(SOURCE DATA)

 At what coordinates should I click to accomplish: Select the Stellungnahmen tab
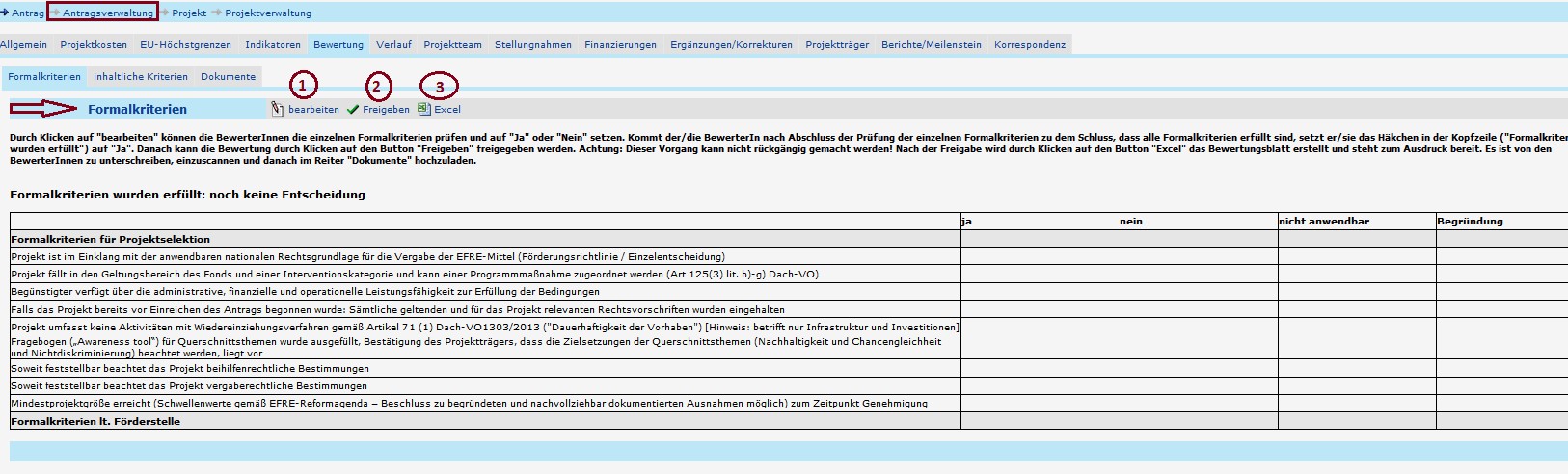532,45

...

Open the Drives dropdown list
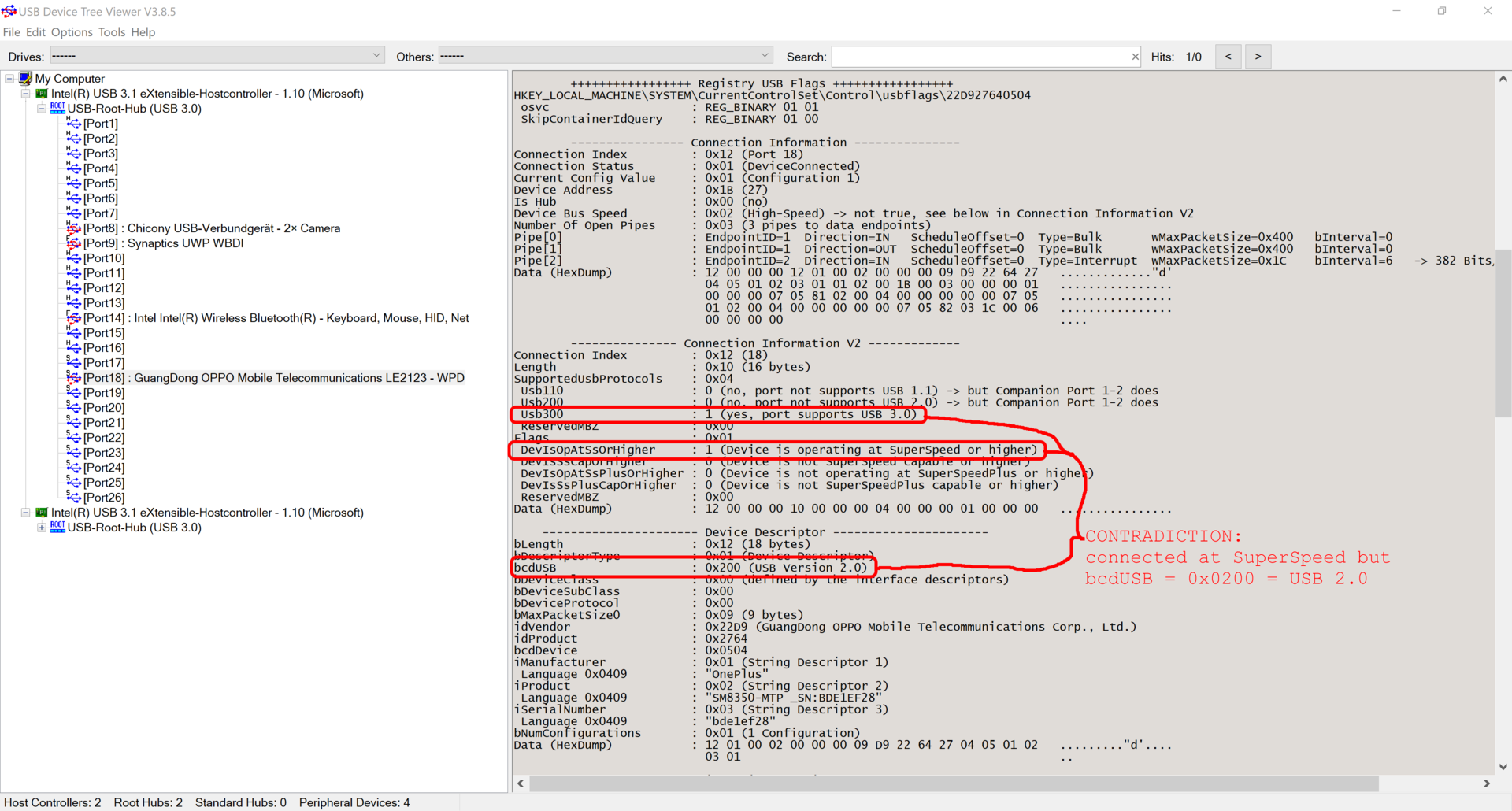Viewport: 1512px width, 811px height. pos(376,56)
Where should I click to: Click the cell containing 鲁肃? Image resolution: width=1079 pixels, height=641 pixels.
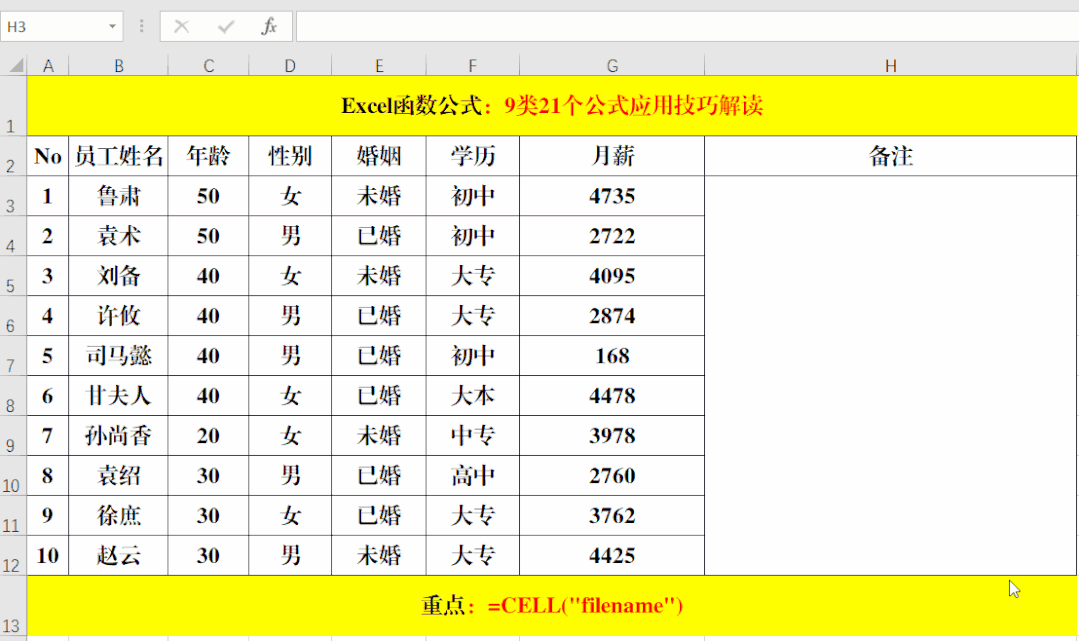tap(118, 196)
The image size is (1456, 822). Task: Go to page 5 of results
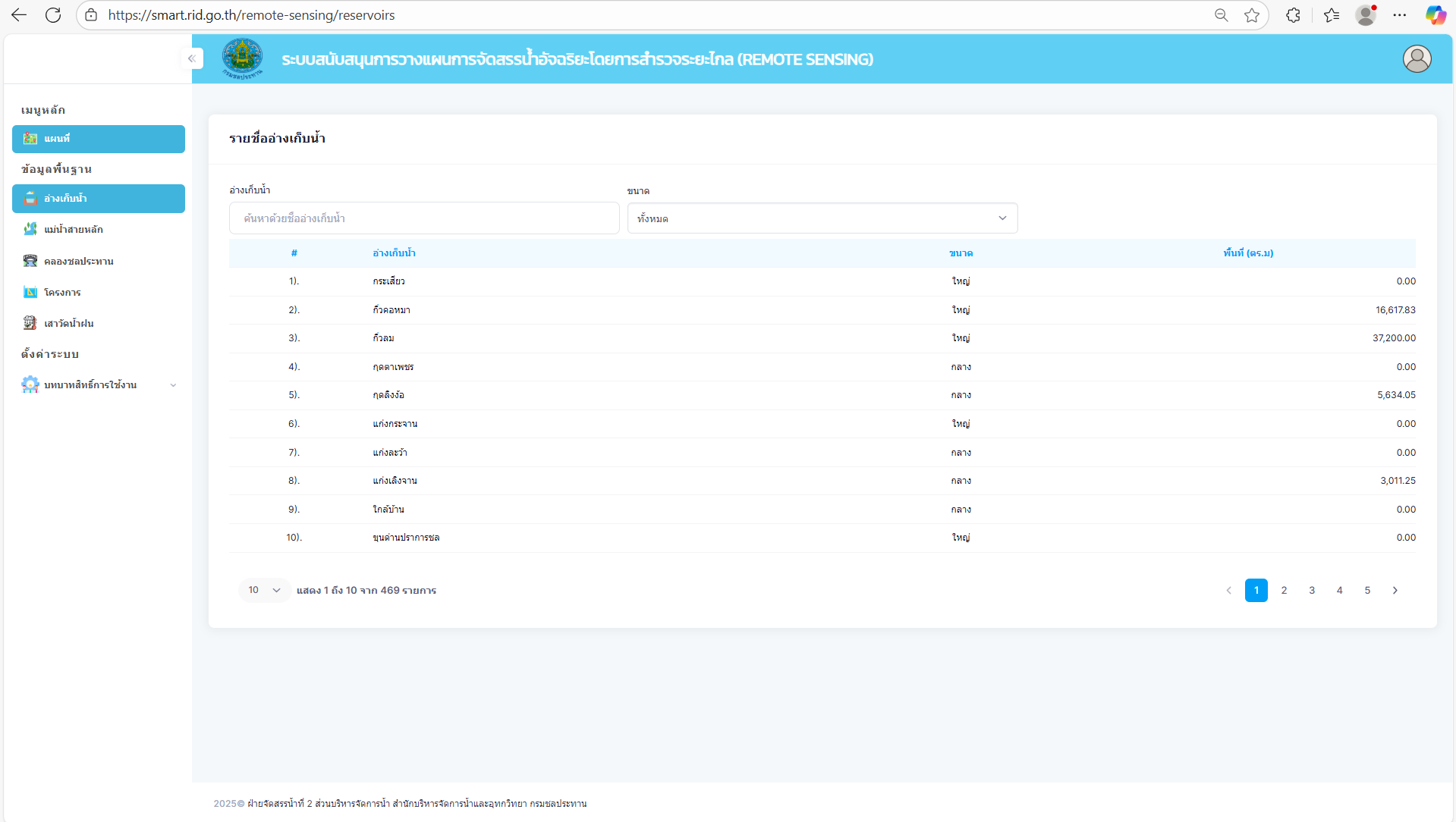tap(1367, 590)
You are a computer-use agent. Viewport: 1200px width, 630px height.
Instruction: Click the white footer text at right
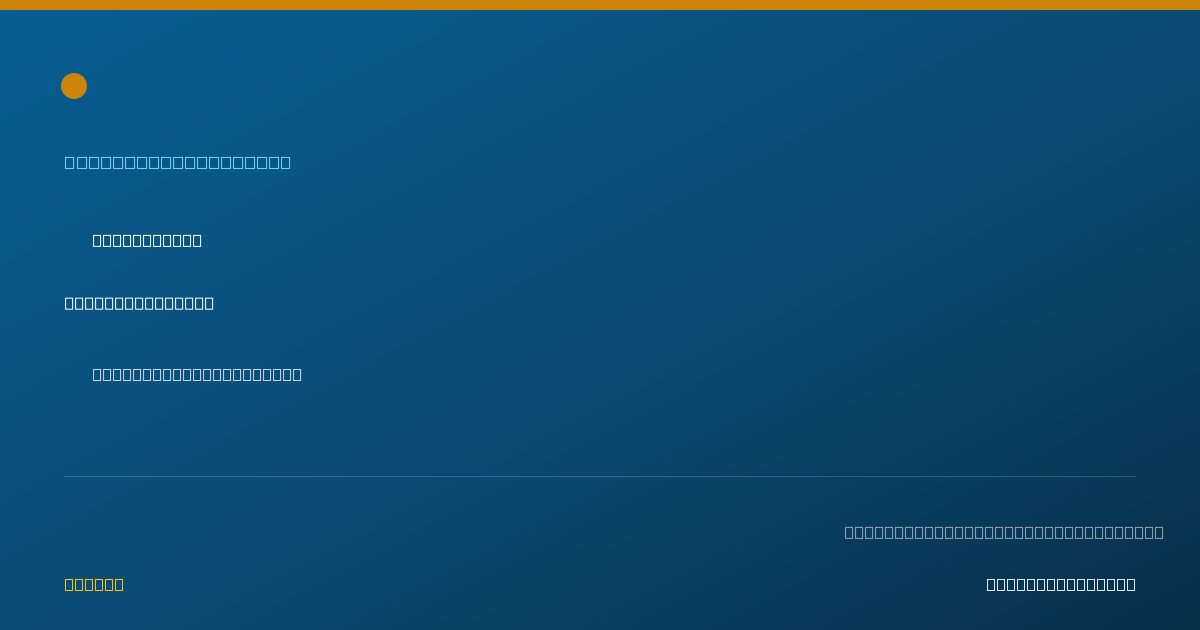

(PROBLEM TO WORK ON) Look above for the line holding "Where should I" and output everything from it down to the line holding "Instruction: Click the", both ends included, exactly and without images.

(RESULT OF THE TASK)
Where should I click to: Click the cell containing 鲁肃? Image resolution: width=1079 pixels, height=641 pixels.
tap(118, 196)
The image size is (1456, 822). Task: Go to page 5 of results
tap(1367, 590)
You are a computer-use agent. Viewport: 1200px width, 630px height.
Instruction: Click the white footer text at right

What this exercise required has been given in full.